• TASK REQUIREMENTS: Copy the lines of the listing that run from the line containing "Given: Click the batch" through the end of the listing, both ends included.

(Collection entries)
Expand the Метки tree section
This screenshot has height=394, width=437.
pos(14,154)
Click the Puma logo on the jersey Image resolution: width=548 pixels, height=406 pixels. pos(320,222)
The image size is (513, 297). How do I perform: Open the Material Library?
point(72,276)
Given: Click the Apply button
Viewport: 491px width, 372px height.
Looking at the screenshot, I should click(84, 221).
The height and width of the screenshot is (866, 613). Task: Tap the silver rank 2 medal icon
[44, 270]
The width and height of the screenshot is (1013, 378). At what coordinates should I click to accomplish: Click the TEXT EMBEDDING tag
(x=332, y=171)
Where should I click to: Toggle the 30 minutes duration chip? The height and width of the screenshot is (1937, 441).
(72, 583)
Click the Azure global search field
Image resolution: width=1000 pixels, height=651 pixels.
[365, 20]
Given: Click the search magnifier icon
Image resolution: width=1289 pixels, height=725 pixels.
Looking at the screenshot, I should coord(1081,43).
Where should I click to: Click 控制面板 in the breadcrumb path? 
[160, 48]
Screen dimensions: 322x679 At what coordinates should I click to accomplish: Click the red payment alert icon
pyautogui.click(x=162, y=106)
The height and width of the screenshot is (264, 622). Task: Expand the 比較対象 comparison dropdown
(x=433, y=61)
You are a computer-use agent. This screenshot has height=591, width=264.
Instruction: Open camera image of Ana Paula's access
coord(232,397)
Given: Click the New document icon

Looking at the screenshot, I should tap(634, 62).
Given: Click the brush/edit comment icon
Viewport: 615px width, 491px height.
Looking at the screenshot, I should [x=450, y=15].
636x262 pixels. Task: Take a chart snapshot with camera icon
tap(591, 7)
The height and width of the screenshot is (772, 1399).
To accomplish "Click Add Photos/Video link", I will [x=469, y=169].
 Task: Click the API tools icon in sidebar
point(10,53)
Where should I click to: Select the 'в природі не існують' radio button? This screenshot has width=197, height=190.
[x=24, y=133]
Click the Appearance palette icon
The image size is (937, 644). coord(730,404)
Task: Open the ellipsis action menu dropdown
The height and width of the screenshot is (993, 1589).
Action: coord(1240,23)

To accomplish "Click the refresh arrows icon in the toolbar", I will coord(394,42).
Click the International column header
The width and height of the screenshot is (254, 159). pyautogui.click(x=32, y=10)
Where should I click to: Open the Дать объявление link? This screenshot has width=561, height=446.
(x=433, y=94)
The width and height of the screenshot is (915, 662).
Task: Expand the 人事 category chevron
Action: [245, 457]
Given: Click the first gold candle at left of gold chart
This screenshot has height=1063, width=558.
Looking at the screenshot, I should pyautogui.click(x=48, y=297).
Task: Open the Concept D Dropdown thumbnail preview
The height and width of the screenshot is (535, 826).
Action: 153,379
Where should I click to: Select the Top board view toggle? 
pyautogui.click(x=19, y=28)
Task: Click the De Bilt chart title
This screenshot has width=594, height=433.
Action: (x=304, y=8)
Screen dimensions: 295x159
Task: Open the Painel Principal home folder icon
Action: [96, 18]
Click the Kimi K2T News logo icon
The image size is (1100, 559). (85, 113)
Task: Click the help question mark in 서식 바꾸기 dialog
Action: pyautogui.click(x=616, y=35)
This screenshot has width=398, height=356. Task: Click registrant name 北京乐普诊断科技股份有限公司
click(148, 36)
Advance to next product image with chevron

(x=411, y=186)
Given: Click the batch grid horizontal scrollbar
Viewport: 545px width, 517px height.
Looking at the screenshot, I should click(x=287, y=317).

• RESULT OF THE TASK:
Given: Click the batch grid horizontal scrollbar
Viewport: 545px width, 517px height.
Looking at the screenshot, I should click(x=287, y=317).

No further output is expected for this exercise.